Contradicting a July report by Recorded Future that claimed that bitcoin mining is taking place in North Korea, Mr. Tenga stated his skepticism surrounding the suggestion that the Hermit Kingdom is engaging in bitcoin mining. “I was running a full bitcoin node while I was there, so maybe people monitoring North Korean Internet think that somebody was mining that way, but I wasn’t,” Tenga said.

Recorded Future have responded to Mr. Tenga’s assertions, with Priscilla Moriuchi stating that “The university was allowed to offer this course, bring in a foreign expert, and educate North Korean students because the government and senior leaders realised the value of bitcoin and cryptocurrency as a generator of funds for the regime and allowed it.” Whilst the Pyongyang University of Science and Technology has not discussed its cryptocurrency course with western media, a university spokesman has told NK News, “Our teaching is intended to assist the DPRK by building capacity that enables effective development and benefits for the people of the DPRK… We are acutely aware of sanctions issues and the risks of misuse or misappropriation of resources and know-how and take care to avoid any sensitive or proscribed areas.”

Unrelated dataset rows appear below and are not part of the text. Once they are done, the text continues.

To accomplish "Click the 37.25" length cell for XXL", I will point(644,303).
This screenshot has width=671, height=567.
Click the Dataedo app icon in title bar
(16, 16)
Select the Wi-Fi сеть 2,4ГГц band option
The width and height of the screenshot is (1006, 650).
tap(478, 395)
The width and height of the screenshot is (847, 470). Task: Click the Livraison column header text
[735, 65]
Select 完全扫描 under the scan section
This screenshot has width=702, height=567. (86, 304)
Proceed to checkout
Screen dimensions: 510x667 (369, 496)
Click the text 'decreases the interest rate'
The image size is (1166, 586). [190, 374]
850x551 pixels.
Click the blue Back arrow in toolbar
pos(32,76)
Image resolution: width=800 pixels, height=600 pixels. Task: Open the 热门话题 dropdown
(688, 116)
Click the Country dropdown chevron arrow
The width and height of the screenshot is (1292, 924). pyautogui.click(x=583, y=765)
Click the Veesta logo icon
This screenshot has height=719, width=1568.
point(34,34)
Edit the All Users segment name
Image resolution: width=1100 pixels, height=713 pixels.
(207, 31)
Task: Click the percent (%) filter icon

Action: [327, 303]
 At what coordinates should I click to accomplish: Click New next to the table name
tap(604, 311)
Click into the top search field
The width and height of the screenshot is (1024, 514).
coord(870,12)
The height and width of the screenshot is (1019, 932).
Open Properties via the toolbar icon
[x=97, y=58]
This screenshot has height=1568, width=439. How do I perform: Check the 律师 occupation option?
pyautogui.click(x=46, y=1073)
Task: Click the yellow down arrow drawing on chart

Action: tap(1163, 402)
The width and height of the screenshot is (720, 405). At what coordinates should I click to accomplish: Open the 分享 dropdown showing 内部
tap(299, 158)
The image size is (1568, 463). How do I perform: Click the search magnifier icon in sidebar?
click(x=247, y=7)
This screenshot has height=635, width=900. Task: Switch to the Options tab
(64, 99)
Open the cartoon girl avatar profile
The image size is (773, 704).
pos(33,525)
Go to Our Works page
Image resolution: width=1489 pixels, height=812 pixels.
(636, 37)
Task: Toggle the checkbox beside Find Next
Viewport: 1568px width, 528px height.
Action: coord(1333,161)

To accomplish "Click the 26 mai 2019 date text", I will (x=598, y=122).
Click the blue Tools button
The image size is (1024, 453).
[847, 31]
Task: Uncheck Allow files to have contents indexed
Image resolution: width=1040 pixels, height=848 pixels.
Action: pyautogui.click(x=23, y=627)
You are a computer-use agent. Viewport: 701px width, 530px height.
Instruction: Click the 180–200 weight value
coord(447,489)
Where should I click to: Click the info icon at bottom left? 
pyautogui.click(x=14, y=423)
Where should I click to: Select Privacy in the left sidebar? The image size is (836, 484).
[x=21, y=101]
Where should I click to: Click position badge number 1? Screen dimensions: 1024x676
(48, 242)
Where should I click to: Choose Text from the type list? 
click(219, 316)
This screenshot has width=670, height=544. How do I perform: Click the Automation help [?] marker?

Earlier this year, US cybersecurity firm, Fireeye, accused North Korea of using spear phishing and dispersed malware to attack three South Korean crypto-currency exchanges. 

Luke McNamara of Fireeye has told media that economic sanctions were presumed to be the dominant motivation behind North Korean engagement with crypto-currency, stating that the regime “probably sees it as a very low-cost solution to bring in hard cash.”